Much of today's research in biology and medicine relies on computational methods and computer models. Modern measurement techniques generate large amounts of data that need to be processed and analyzed to push science forward. To understand and predict biological processes, various types of models are required, which have become increasingly demanding to construct as knowledge, level of detail, and data volumes have increased.

At CEC, research in computational biology take several different directions, primarily in collaboration with researchers in natural sciences and medicine at Lund University and other academic institutions.

Large molecules such as proteins, DNA, and RNA are studied within the field of biomolecular physics. Often, these molecules are investigated in aqueous solutions, but less is known about their behavior in living cells. Questions of particular interest to us include membraneless organelles, protein aggregation, and how molecular crowding affects protein properties. Using tools from statistical physics and computational physics, we build models and investigate biomolecular processes and properties. Some of the research is conducted in collaboration with experimental groups, and on the computational side, there are connections to the Supercomputing Centre in Jülich, Germany.

Other questions arise when bio- and nanophysics are combined.
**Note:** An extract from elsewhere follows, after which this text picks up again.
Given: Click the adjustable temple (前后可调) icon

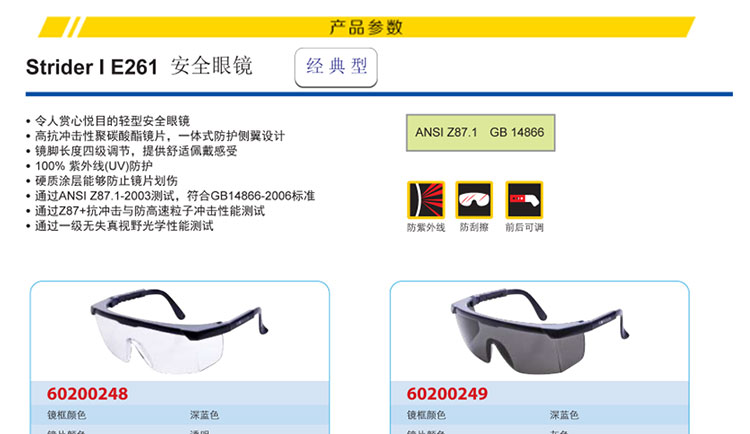Looking at the screenshot, I should coord(524,200).
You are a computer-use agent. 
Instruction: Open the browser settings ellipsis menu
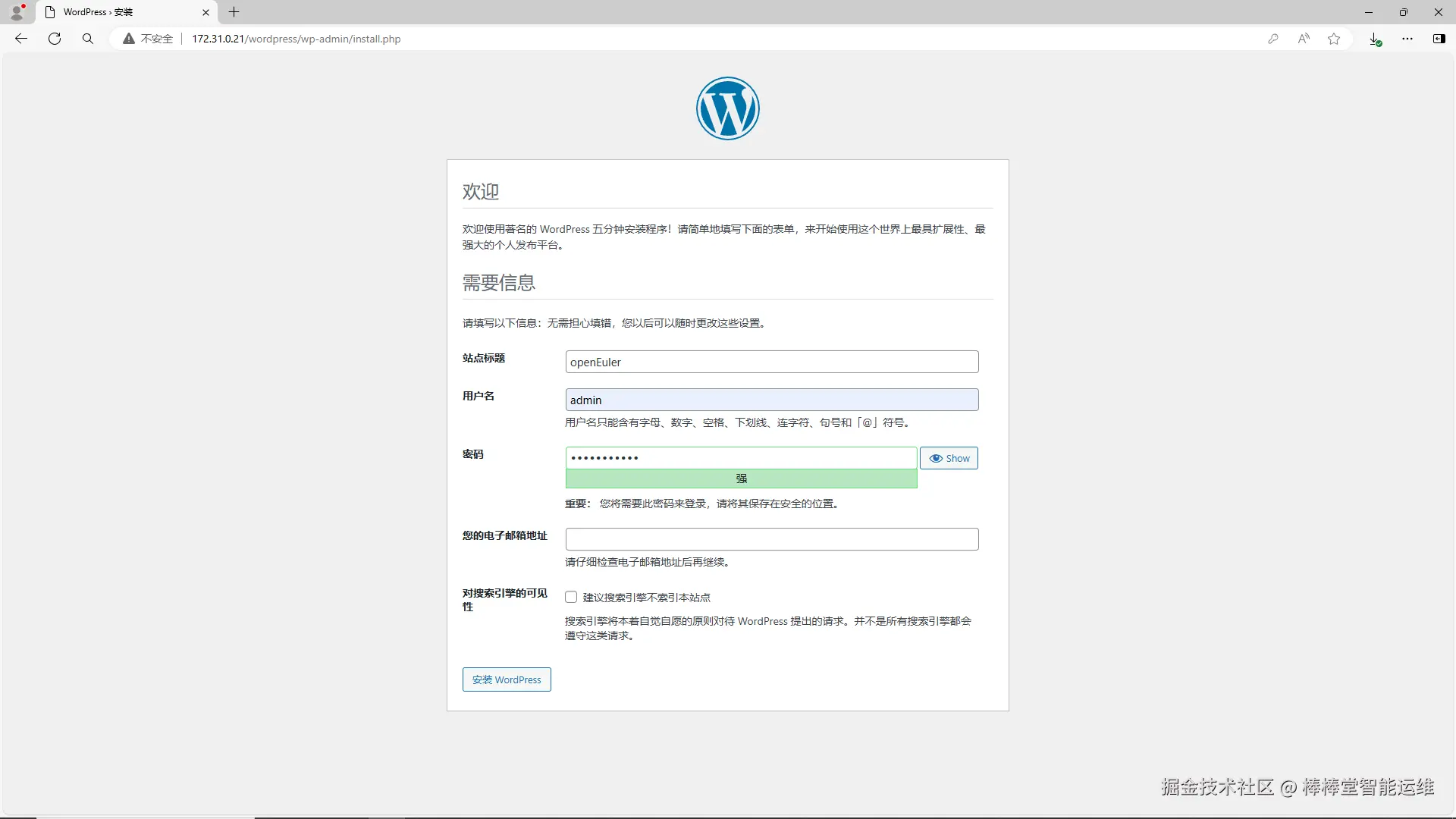click(x=1407, y=39)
The main research in this direction focuses on imaging DNA in nanochannels, a method that can rapidly provide information on a coarse scale about the information content and length of DNA molecules from both bacteria and humans. Other projects tackle topics such as how encapsulation and molecular crowding affect polymers and marker particles. Collaborations with experimental groups are complemented by methods from statistical physics, computational physics, image analysis, and statistics.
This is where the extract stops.